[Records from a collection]

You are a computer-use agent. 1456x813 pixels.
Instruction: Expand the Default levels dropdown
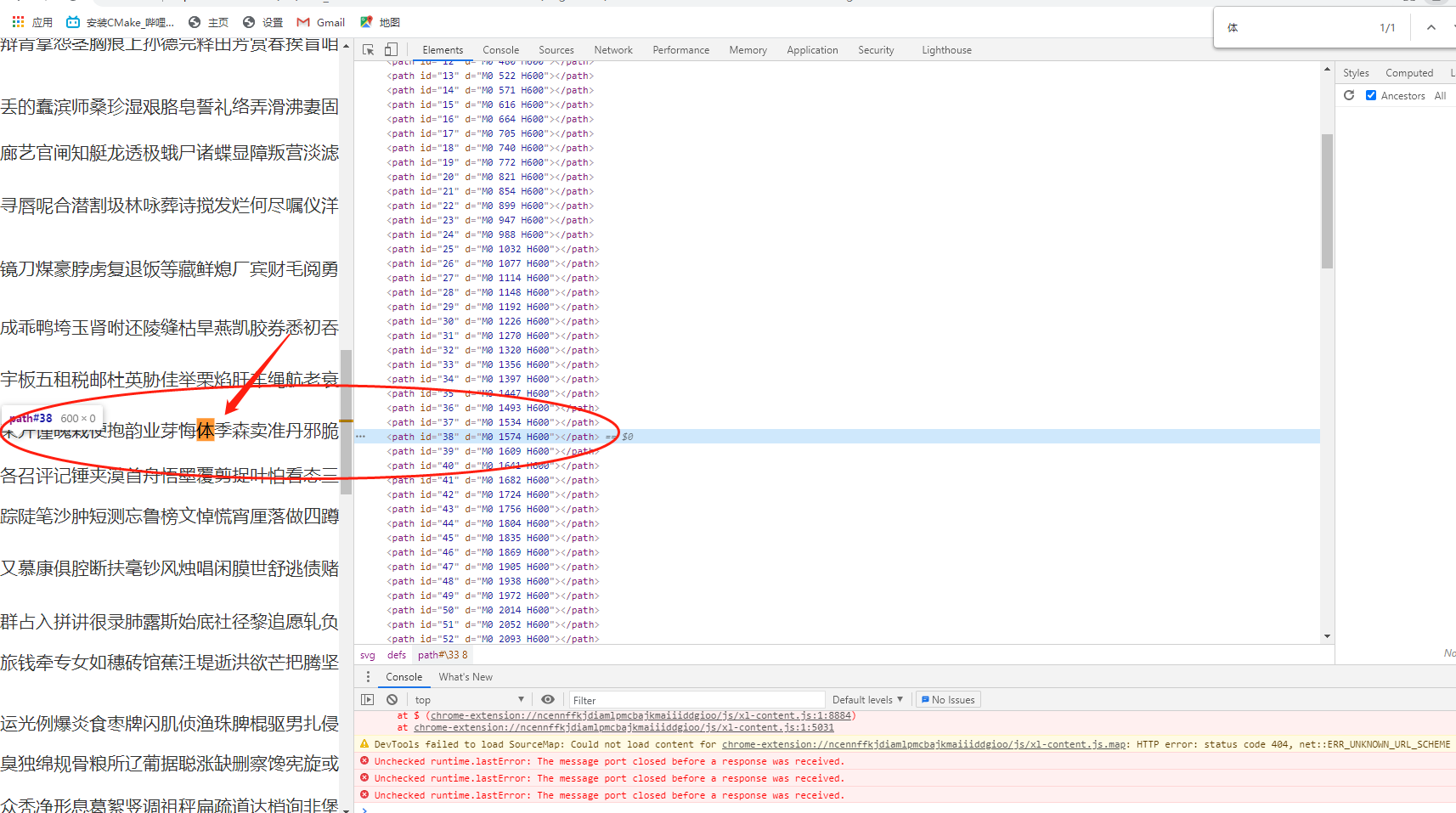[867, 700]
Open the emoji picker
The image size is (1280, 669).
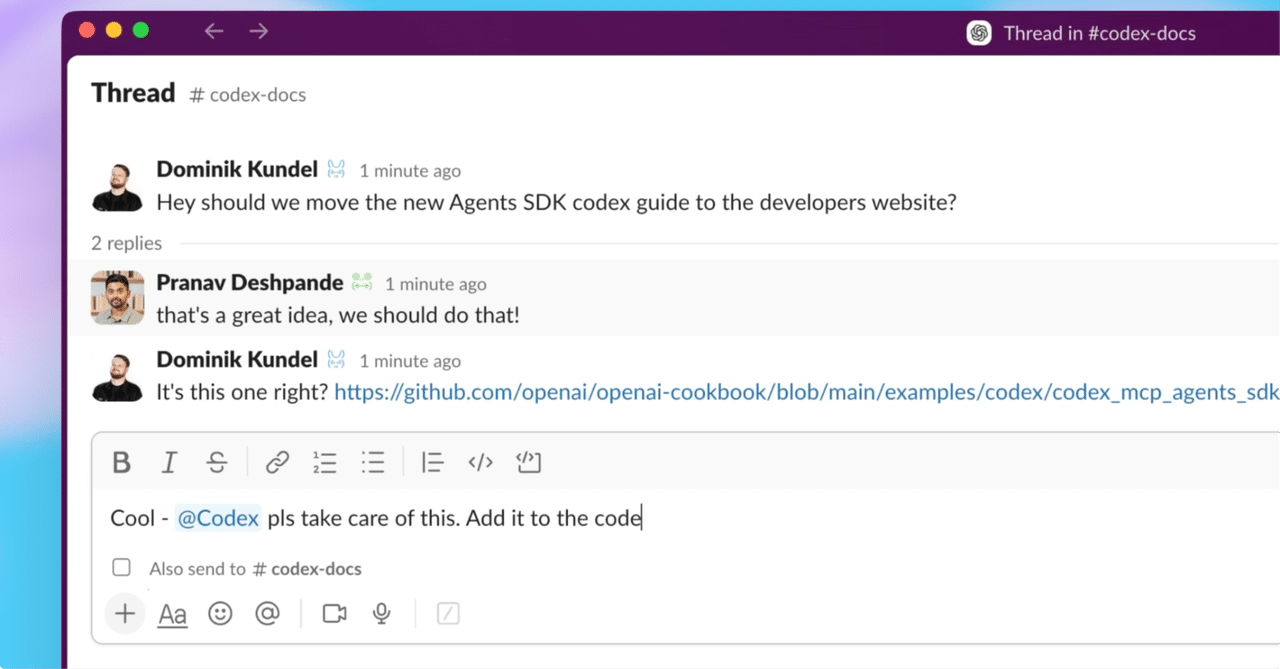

* _PROMPT_
Exactly as they appear above, print all the lines, but not the pictures.

* _SOLUTION FOR THIS EXERCISE_
You are a computer-use agent. 1456x813 pixels.
Instruction: Expand the Default levels dropdown
[867, 700]
Open the emoji picker
The image size is (1280, 669).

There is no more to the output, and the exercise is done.